Purtroppo il sale è un ingrediente onnipresente negli snack e nelle merendine salate, ma anche in molti alimenti venduti nei fast food e amati dai ragazzi quali le patatine fritte o le crocchette. Tutto ciò accade anche se da anni le autorità sanitarie ne chiedono la riduzione con risultati piuttosto scarsi. Negli ultimi tempi è sorta un’aspra polemica non solo tra i produttori e i consumatori, ma anche all’interno della comunità scientifica, perché non c’è accordo sulle quantità consigliate.

 

Anche se l’OMS fissa in 5 grammi di sale al giorno il valore ottimale per gli adulti (equivalenti a 2 g di sodio) e 2 g per i bambini e i ragazzi (equivalenti a 0,8 grammi di sodio) il dibattito tra le parti coinvolte è molto vivace.

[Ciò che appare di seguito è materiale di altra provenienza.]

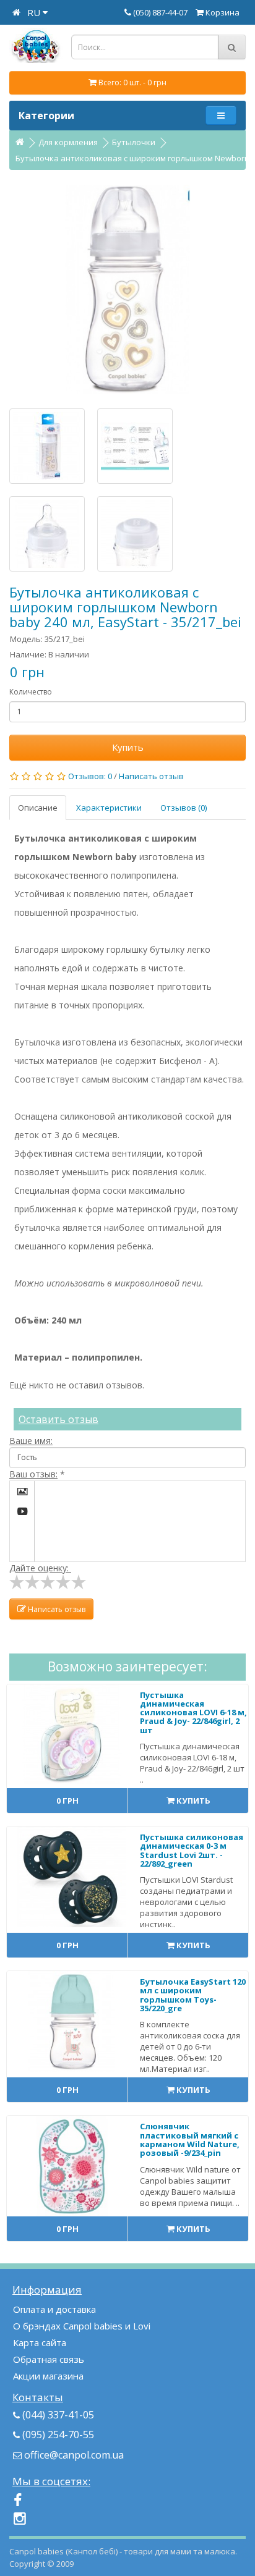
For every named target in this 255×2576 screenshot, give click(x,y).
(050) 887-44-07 (161, 12)
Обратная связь (48, 2359)
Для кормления (68, 142)
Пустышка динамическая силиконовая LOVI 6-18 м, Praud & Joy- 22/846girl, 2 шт (193, 1712)
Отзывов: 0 (90, 776)
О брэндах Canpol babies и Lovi (81, 2326)
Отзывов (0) (183, 807)
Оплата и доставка (54, 2309)
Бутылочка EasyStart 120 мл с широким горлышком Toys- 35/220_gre (193, 1995)
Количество (30, 691)
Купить (128, 747)
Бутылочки (133, 142)
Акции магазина (48, 2376)
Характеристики (109, 807)
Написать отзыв (151, 776)
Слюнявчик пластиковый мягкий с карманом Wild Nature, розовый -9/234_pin (190, 2139)
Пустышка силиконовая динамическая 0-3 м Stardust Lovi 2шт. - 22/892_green (191, 1850)
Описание (38, 807)
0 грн (67, 1800)
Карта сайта (39, 2342)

Di recente una revisione Cochrane ha messo in dubbio gli effetti delle riduzioni di sale consigliate, considerate troppo esigue per apportare benefici reali. Tutto ciò sta inevitabilmente rallentando quella che tutti riconoscono essere una battaglia giusta, e cioè il generale abbassamento della concentrazione soprattutto negli alimenti lavorati.

 

Eppure sul sale si incentreranno con ogni probabilità le future campagne antiobesità soprattutto negli Stati Uniti, paese che più di altri deve fare i conti con questo problema. Nell’ultima previsione appena pubblicata  si prevede che, in assenza di cambiamenti drastici delle abitudini alimentari, nel 2030 la metà dei soggetti considerati oggi bambini saranno classificati come obesi, con costi per la sanità  quantificati in almeno 210 miliardi di dollari all’anno. La cifra deriva dalle stime elaborate dal Trust for America’s Health insieme alla Robert Wood Johnson Foundation su dati degli stessi CDC, messi nero su bianco nel voluminoso rapporto “F as in Fat“. Se la tendenza attuale proseguirà senza cambiamenti significativi, nel 2030 il 42% della popolazione sarà obeso e tra costoro si registreranno 7,9 nuovi casi di diabete ogni anno (oggi siamo a 1,9), e 6,8 milioni di ictus e malattie cardiache (oggi siamo a 1,3 all’anno).

 

Dal 1980 a oggi – si legge ancora nel rapporto – la percentuale di obesi è più che raddoppiata, passando dal 15 a oltre il 30%, e tra i bambini è addirittura triplicata. Nel biennio 2008-2010 in alcuni Stati si è registrato un rallentamento, ma ciò non incide più di tanto sull’insieme della popolazione, anche se le differenze sono significative differenze (il Colorado è quello messo meglio, mentre quelli della costa orientale e del Golfo del Messico raggiungono percentuali allarmanti di obesi).

 

Non tutto è perduto, affermano gli estensori del rapporto: molto dipenderà dalle scelte dei prossimi anni, e alcuni dati indicano già quale può essere la strada giusta per tutelare la salute dei giovani. Tra tutti spicca il modello di New York, unica città dove il tasso di obesità infantile tra il 2006-2007 e il 2010-2011 è sceso del 5,5% grazie alle misure adottate negli ultimi anni soprattutto nelle scuole e in generale nei luoghi pubblici, volte a promuovere un’alimentazione più sana e a penalizzare in ogni modo il junk food.